In this poster, we introduce a framework that describes a range of purposes that might undergird CS education programs, curriculum or initiatives, and creates throughlines between how purposes line up with enacted pedagogies and policies. The intention of the framework is to allow educators, designers, administrators and policymakers to carefully consider how their current initiatives reflect different ideologies and assumptions.
The framework was developed through a six month participatory knowledge building (PKB) process (AUTHORS 2 & 3, 2016) with 45 stakeholders including teachers, informal educators, researchers and technology developers connected to the CS4All initiative in New York City (City of New York, n.d.). PKB draws on diverse stakeholder expertise as the basis for theory development. Three knowledge building sessions were facilitated where stakeholders surfaced wide-ranging rationales for CS education, relationships among these rationales and how they linked to particular pedagogical designs. The perspectives shared in these meetings were collected as data and study authors engaged in multiple rounds of inductive coding in order to arrive at the framework presented here.
Based on the above analysis we present a framework with five components: (1) A clearly articulated set of ‘CSed Visions’ and rationale for CS education, (2) examples of pedagogical practices linked to different rationales, (3) relationships between the distinct “CSed Visions” and perceptions of how such visions might mutually support one another, (4) disjunctures and tensions among these visions for computer science education, and finally (5) ways that these visions are distinct from the “human capital” arguments most commonly highlighted by media outlets, policymakers and funders.

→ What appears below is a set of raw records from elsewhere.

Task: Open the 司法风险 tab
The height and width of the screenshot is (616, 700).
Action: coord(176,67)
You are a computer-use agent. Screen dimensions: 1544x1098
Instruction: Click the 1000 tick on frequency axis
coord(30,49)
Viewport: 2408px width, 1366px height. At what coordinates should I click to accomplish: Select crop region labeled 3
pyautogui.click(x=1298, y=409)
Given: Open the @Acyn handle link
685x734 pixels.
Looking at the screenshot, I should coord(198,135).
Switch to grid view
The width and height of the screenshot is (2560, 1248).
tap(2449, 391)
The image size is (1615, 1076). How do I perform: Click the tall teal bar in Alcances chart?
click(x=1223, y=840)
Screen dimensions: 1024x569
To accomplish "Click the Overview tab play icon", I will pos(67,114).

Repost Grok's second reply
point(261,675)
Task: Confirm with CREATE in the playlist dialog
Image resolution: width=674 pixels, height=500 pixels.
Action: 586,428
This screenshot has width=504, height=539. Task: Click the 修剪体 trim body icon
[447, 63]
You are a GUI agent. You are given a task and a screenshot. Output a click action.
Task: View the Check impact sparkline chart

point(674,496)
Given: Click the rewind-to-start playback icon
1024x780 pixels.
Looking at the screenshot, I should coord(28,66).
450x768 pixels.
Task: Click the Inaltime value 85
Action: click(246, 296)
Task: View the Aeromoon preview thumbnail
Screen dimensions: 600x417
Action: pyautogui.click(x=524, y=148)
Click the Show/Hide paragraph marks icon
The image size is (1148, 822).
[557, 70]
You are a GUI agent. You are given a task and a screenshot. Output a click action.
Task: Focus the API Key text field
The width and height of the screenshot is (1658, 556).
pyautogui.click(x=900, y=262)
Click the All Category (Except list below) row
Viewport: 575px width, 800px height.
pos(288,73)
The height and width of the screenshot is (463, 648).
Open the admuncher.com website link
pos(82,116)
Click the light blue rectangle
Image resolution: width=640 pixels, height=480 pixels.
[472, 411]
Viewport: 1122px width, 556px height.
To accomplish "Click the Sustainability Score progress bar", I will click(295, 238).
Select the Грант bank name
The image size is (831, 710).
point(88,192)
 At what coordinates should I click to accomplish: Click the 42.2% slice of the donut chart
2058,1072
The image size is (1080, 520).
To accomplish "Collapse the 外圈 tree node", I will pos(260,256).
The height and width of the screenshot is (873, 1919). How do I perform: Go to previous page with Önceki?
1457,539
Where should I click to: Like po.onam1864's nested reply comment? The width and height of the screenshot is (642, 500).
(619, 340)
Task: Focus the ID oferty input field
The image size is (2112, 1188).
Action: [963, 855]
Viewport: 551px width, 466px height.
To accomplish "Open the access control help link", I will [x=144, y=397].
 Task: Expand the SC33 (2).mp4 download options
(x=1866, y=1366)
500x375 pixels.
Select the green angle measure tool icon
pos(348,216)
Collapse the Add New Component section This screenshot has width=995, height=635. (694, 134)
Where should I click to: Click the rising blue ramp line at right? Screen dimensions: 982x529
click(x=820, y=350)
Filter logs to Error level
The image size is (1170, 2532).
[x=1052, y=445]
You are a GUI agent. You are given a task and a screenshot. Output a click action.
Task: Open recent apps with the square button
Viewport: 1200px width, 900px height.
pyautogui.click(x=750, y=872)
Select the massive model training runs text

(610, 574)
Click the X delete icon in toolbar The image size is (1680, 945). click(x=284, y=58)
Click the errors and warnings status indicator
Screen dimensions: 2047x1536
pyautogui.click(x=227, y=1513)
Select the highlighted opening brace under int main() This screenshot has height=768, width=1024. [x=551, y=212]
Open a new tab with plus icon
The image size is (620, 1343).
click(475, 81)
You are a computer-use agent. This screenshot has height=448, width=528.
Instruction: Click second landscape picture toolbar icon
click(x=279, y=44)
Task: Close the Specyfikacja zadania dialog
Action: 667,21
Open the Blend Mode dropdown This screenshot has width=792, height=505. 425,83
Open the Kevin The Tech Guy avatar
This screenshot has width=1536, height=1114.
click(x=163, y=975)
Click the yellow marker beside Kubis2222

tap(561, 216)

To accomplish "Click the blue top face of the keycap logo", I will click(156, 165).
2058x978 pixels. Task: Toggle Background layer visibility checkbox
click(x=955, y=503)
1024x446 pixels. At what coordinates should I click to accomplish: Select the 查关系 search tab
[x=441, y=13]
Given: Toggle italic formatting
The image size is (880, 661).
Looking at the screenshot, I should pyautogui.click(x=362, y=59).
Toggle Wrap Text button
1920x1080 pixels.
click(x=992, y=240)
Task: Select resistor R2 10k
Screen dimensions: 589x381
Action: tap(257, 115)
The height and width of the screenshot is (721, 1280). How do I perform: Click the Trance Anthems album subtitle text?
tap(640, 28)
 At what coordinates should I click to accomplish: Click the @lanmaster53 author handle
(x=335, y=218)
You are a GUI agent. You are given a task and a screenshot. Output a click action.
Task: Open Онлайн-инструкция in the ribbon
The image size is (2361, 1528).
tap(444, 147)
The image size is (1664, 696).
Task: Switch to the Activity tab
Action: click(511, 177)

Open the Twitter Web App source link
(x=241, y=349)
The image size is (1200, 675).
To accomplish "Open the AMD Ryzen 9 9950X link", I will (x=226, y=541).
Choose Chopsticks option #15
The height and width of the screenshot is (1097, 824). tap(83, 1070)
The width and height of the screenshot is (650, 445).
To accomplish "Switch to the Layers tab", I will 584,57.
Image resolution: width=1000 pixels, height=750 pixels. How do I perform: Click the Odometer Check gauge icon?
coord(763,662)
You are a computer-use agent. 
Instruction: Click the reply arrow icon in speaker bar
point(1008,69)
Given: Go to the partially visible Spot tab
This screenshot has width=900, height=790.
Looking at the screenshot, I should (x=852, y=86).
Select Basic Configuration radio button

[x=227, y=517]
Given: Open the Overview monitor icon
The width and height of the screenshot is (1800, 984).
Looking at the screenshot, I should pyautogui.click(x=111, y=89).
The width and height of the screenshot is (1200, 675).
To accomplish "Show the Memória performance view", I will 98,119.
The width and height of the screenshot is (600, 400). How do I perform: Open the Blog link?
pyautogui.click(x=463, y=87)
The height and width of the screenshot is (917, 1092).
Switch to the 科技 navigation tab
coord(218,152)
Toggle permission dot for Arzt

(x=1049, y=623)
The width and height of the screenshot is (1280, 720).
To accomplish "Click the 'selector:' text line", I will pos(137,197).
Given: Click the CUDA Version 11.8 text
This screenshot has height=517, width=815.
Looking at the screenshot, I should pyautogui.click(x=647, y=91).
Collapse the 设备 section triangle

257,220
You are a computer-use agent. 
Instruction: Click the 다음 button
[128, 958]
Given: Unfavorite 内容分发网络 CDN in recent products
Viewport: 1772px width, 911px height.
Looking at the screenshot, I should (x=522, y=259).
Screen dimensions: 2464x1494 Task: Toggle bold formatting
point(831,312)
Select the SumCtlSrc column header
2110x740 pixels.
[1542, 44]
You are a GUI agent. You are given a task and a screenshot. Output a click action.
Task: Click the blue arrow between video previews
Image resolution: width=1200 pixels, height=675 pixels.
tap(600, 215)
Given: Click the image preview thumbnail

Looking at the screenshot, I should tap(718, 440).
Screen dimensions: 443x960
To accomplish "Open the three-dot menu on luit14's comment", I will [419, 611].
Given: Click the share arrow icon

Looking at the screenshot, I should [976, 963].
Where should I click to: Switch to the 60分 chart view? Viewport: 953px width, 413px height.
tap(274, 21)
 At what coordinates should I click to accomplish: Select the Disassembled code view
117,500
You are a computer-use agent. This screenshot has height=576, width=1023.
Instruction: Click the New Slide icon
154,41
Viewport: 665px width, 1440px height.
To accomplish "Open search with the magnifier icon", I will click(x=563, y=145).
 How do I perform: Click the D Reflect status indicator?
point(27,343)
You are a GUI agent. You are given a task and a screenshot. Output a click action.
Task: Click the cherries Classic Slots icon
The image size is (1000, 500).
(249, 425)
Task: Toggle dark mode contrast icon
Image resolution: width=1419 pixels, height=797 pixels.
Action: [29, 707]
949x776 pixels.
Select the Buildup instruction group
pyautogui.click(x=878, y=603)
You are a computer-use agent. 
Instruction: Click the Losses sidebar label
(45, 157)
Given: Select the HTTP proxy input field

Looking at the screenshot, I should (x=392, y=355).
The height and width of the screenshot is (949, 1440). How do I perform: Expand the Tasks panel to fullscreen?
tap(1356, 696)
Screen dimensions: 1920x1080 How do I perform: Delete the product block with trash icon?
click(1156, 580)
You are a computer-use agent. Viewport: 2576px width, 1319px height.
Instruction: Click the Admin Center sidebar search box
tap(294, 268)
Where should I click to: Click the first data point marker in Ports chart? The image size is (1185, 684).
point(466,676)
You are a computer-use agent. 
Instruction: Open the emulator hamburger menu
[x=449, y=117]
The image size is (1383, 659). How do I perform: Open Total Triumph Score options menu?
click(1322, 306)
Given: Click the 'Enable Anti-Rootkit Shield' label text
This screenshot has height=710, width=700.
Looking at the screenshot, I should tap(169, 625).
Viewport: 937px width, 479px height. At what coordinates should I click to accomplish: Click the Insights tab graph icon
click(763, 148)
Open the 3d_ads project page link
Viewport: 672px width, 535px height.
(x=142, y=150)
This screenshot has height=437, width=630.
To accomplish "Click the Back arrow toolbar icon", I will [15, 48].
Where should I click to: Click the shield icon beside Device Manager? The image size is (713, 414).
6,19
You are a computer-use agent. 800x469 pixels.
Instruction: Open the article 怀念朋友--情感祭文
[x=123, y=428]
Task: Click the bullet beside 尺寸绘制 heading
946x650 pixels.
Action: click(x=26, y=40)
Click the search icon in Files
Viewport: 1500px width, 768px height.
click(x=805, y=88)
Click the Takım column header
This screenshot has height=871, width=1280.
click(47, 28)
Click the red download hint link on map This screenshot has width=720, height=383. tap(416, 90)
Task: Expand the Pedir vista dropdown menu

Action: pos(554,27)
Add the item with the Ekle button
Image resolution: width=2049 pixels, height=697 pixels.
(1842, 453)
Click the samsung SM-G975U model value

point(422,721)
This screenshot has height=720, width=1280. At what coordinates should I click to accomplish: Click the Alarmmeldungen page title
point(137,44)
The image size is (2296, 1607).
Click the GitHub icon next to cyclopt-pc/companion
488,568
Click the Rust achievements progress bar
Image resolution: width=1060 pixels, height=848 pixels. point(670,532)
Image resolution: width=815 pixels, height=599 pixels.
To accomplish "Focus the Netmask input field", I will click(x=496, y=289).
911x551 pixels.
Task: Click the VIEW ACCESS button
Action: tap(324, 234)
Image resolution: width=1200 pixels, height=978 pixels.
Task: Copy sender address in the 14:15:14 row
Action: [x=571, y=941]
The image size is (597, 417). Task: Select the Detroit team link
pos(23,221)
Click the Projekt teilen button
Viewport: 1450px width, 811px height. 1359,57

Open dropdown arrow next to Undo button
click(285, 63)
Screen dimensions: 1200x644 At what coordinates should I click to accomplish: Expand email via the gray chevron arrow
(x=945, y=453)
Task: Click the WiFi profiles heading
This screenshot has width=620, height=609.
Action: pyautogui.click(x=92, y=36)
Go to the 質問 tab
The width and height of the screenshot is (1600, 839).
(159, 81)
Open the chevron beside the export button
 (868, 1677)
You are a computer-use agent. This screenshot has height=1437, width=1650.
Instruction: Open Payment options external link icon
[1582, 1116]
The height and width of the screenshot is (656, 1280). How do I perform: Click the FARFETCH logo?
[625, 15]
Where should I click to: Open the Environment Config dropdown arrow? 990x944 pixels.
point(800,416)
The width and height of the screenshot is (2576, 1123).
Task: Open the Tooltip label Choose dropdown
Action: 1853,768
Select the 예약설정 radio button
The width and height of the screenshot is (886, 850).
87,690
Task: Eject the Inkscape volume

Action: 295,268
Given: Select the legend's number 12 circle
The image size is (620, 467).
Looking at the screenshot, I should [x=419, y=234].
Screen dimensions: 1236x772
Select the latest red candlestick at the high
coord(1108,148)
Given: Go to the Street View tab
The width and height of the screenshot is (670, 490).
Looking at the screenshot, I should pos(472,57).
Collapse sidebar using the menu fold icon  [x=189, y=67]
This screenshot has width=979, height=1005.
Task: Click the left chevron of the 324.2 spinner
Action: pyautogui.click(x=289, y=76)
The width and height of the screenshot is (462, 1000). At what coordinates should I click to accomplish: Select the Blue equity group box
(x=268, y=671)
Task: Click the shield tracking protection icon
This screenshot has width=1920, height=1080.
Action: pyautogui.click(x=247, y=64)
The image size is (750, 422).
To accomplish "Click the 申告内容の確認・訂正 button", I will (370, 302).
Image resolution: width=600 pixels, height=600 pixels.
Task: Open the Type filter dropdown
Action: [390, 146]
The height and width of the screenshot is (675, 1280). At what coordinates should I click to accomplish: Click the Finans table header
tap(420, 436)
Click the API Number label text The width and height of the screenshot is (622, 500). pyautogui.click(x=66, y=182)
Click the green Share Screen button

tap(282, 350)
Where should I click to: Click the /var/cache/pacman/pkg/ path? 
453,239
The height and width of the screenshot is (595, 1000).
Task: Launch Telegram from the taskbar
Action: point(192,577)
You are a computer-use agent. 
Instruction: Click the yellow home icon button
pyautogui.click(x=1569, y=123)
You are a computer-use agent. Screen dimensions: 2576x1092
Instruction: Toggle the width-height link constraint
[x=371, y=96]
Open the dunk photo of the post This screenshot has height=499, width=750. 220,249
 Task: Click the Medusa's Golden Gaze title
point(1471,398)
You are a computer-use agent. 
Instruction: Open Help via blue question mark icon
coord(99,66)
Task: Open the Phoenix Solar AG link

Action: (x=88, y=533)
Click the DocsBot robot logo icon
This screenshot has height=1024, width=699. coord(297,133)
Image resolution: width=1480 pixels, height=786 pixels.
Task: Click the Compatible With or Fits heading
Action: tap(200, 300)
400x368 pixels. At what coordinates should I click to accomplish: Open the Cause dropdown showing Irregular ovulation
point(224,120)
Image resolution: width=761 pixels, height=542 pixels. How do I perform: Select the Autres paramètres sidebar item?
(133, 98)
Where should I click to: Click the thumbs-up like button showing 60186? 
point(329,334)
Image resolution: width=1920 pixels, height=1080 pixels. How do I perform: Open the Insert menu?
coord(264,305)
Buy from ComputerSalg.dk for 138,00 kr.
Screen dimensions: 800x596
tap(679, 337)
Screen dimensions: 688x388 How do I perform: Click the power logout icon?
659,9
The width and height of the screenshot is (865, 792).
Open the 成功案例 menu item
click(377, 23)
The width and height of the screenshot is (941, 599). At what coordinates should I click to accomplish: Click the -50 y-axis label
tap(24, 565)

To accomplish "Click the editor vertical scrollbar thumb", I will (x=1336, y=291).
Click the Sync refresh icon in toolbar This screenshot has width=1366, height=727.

The CSed Visions framework can be used by a range of stakeholders for different purposes. Administrators and policymakers can use it to carefully consider how their current initiatives reflect different ideologies and assumptions, educators can use it to guide selection of different CSed pedagogical resources, designers can reflect on how their tools may or may not help support broader societal goals, and researchers can use it as a lens for analyzing motivations and ideologies that exist at various levels within educational systems. By recognizing, articulating and validating the many visions undergirding CS education, we hope to contribute a resource that will allow individuals involved in CS4All initiatives to effectively deliberate around the needs they are intending to meet.